Sie sind da also gar nicht so streng mit Ihren Regeln?

Wir sind pragmatisch.

Zum Abschluss noch eine Frage zur Lokalpolitik: Darmstadts neuer Oberbürgermeister Hanno Benz (SPD) gilt als sehr engagiert in der Unterstützung der Jüdischen Gemeinde. Hat Ihnen seine Wahl etwas bedeutet?

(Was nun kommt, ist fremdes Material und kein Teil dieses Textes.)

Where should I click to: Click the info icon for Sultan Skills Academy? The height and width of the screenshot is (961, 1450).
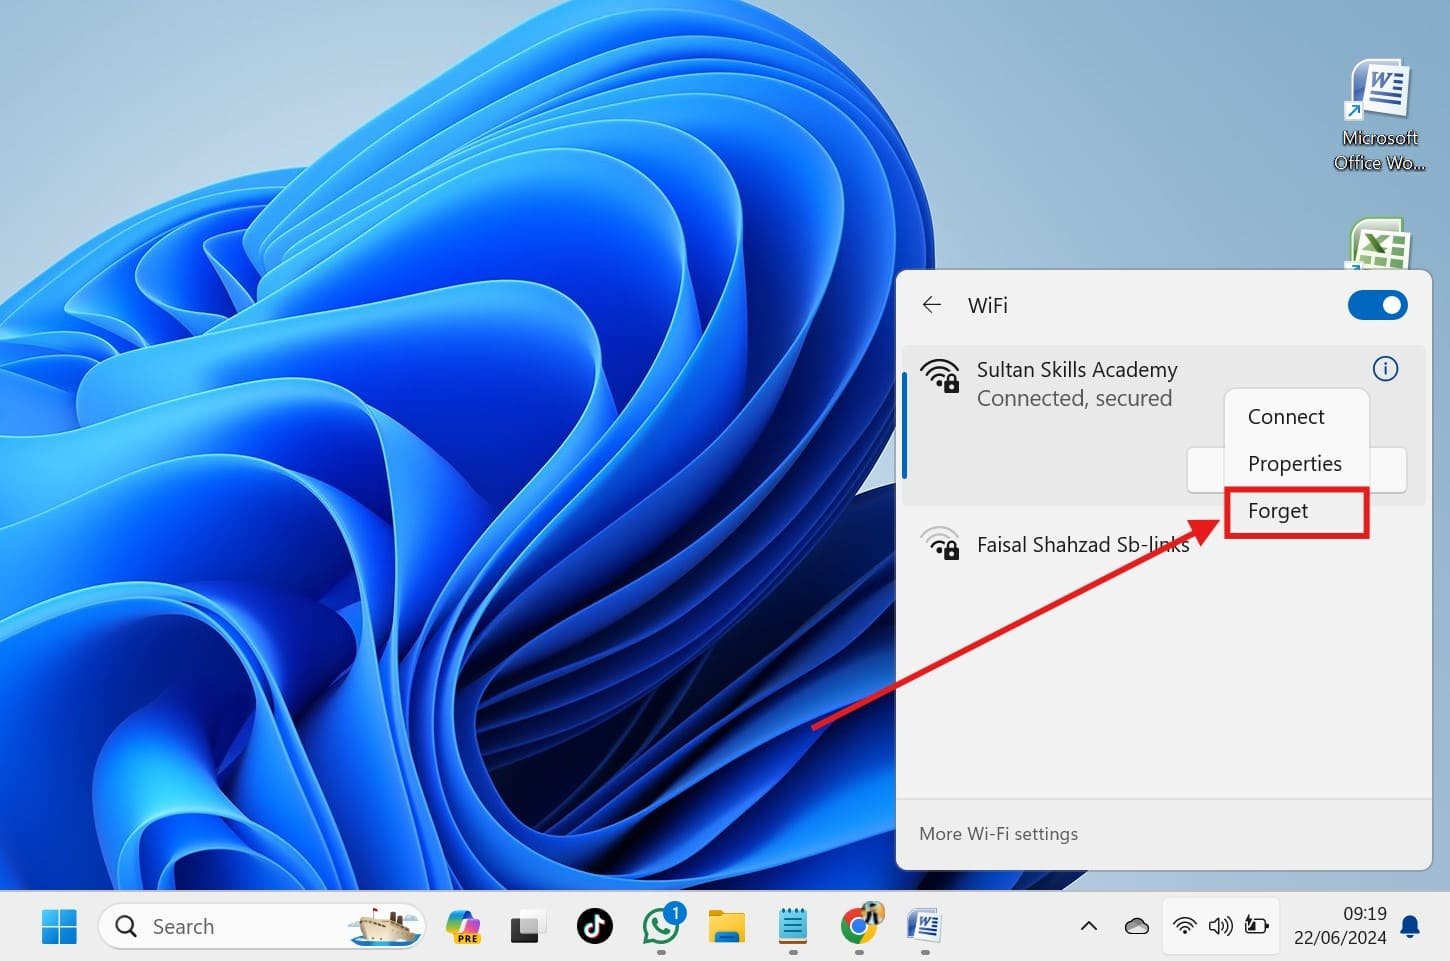click(x=1385, y=369)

Absolut. Die politische Unterstützung ist enorm wichtig. Gerade in Zeiten, in denen man merkt, dass die gesellschaftliche Solidarität oder die gesellschaftliche Unterstützung gar nicht so groß ist, wie wir uns das manchmal wünschen. Man erlebt nicht selten gesellschaftlich eine gewisse Apathie oder eine gewisse Gleichgültigkeit, was solche Themen angeht. Es gibt ja auch noch andere Probleme, mit denen man sich auseinanderzusetzen hat: Rassismus, Fremdenfeindlichkeit, Queerfeindlichkeit …

… und Klimawandel.

„Um die Juden haben wir uns gekümmert.“ Jetzt wendet sich die Herde sozusagen ab. Das merken wir schon in den letzten mindestens zehn Jahren, dass obwohl die Beleidigungen, Angriffe, Übergriffe immer dramatischer werden und sich die Gesellschaft gleichzeitig immer weniger dafür interessiert. Deshalb ist die politische und die mediale Aufmerksamkeit umso wichtiger. Ein Oberbürgermeister wie Hanno Benz, der allein schon aus Familientradition ein sehr großes Engagement gegen Rechtspopulismus und Rechtsextremismus einerseits und für jüdisches Leben andererseits mitbringt, ist für uns alle ein großer Gewinn. Wobei man natürlich sagen muss: Jochen Partsch war da auch großartig. Da steht Hanno Benz in einer guten Darmstädter Tradition.

Herr Neumann, vielen Dank für das erhellende, lebendige Gespräch.